Respecting animals during our travels
In my ultimate road trip guide through Thailand post I wrote about regrets I had regarding activities involving animals during the road trip my son and I took through Thailand. And I really want to write about respecting not only the people that live in the countries that we’re visiting, but also the animals that live there.
We went to Thailand 6 years ago and I read a lot about Thai culture and people and looked forward to everything we were going to experience. We were so excited that we were going to ride an elephant. If only I would’ve read about that before the trip. Animal exploitation unfortunately is a big thing in loads of countries. We all know about shooting wildlife as a prize during a safari in Africa or about bull fighting in Spain. Lots of us feel sorry for the animals and would never participate in activities like that. But there are so many other cruel things we do to animals that we don’t even know about.
Some of us (like me back then) have no idea, but when you really think about it, it doesn’t make much sense that animals freely participate in letting us ride them or doing tricks for us, does it? I saw lots of sad elephants near floating market Damnoen Sadouak in Bangkok. Sometimes we need to be made aware of things before we understand what’s going on behind the scenes of these acts. And luckily the amount of organizations fighting against animal cruelty grows by the day. Because of that growth the awareness also grows significantly.

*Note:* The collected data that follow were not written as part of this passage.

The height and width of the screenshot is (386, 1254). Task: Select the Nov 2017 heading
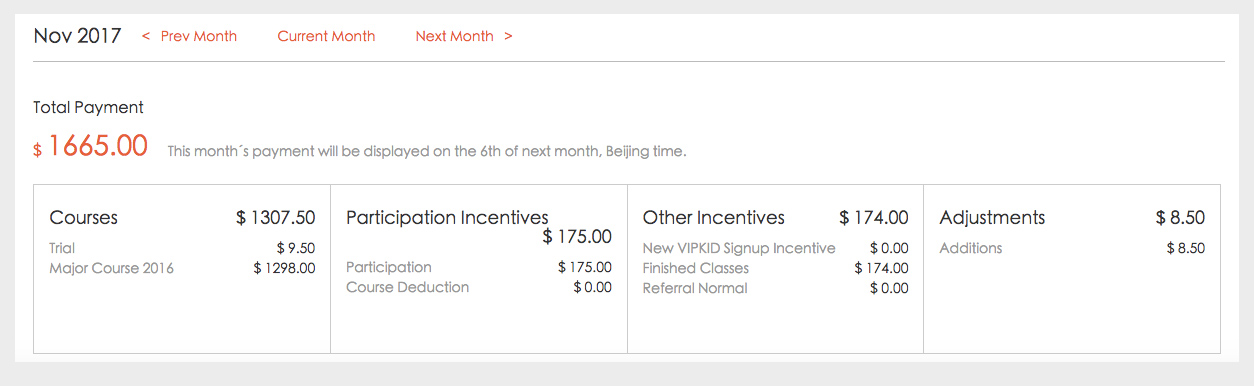click(x=77, y=36)
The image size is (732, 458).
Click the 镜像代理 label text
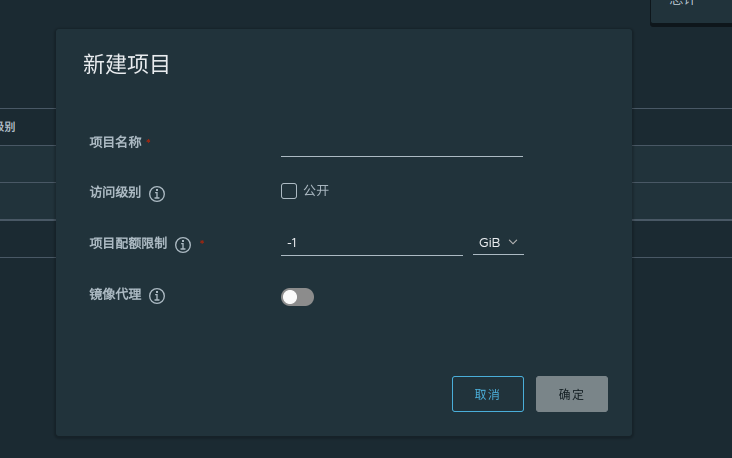(x=115, y=295)
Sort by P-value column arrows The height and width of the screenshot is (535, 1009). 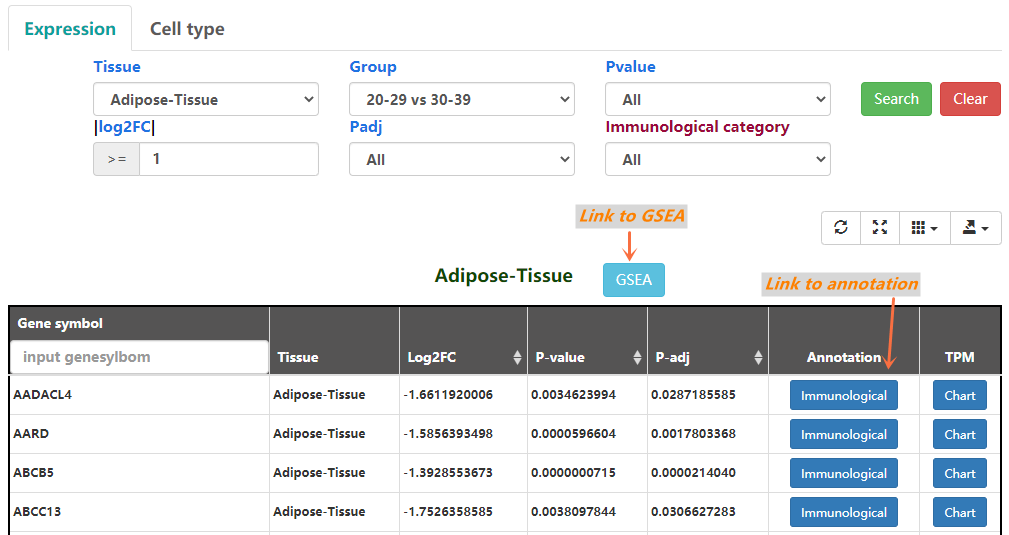point(637,357)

I’d like to participate and tell you about the things we did in Thailand that I would never in my life do again.
Let’s talk about riding elephants. We are led to believe that elephants are very fond of people and therefore they really enjoy doing all kinds of tricks for us and let us ride them, bathe them and touch them. Imagine all of these things being done to you. Have multiple people a day touch you and take a selfie with you. Have multiple people bathe you on a daily basis and have multiple people ride your back while being forced to walk the same round numerous times a day. Not really a picnic, right?
After we came back from Thailand I started googling for info about tourist activities involving elephants. I was in total shock! And extremely angry at myself for not thinking straight. Mahouts (the people tending to one particular elephant day in day out) working for these organizations are not really the friendly caretakers they seem to be. When an elephant is rescued from a circus or logging camp their life barely gets better. Sure, they don’t have to do tricks anymore or log wood, but all the other abuse just goes on. The first months the elephant will be broken to make sure he will obey the Mahout at all times and they use multiple tools to hurt them with in the process. Like a goad that has a nasty iron hook on it. After a full day of entertaining tourists they aren?t free to roam around, but are all taken to a place not visible to tourists where they spend the night. They will be tied up and kept on a relatively small ground right next to each other. They are still very much prisoners of people.
There are many articles you can read about this activity, this is an article I would highly recommend if you want to know more about how these so-called sanctuaries work. It?s written by someone who actually worked for one of these places in hopes of doing good for the elephants.
Since around 2010 lots of articles have been published about elephant riding. In The Netherlands most major tour operators offering elephant rides on their tours to Asian countries (Thailand isn’t the only country offering elephant rides) scratched these activities from their itineraries. Gladly, globally this was becoming a trend. Unfortunately that wasn’t the end of it. Organizations started calling their businesses elephant sanctuaries. They stopped the riding part, but most of them still offer bathing and touching them. If you can do anything else at these sanctuaries beside looking at elephants from a distance, know that it isn’t a sanctuary, but you fell into a trap. No real sanctuary will allow tourists to touch, feed or bathe them. Because animals don’t like that. They are wild animals. So please, if you are interested in checking out elephants do so on a safari where you will spot them from afar and are not allowed to come near them. Or search for a NGO approved sanctuary that will not allow you to come near them, but where you can help by donating money to really help the animals long term.
This blog is mainly focused on elephants, but the same goes for other activities like holding a tiger cub or petting a full grown own. These animals are broken, caged and drugged. Another thing I didn’t get myself while in Bangkok and got a picture taken of me with a python around my neck. The poor thing was probably drugged and had to go from shoulder to shoulder for a straight day and after all that he goes back into a cage that is his prison.
I hope that by telling you all how foolish I was back then, I will create some awareness. Confucius said it best: Don’t do unto others what you don’t want done unto you. Words to live by in my opinion. Not only while interacting with humans, but also with animals.
Next time I will go on a safari if I want to get closer to these beautiful creatures. Not to shoot them and hang their skin over my mantelpiece, but to see them in their natural habitat and leave them in peace after doing so.
Have you ever done something while traveling that you regret? Or is there something I forgot that you want to create awareness about? Let me know in the comment section below.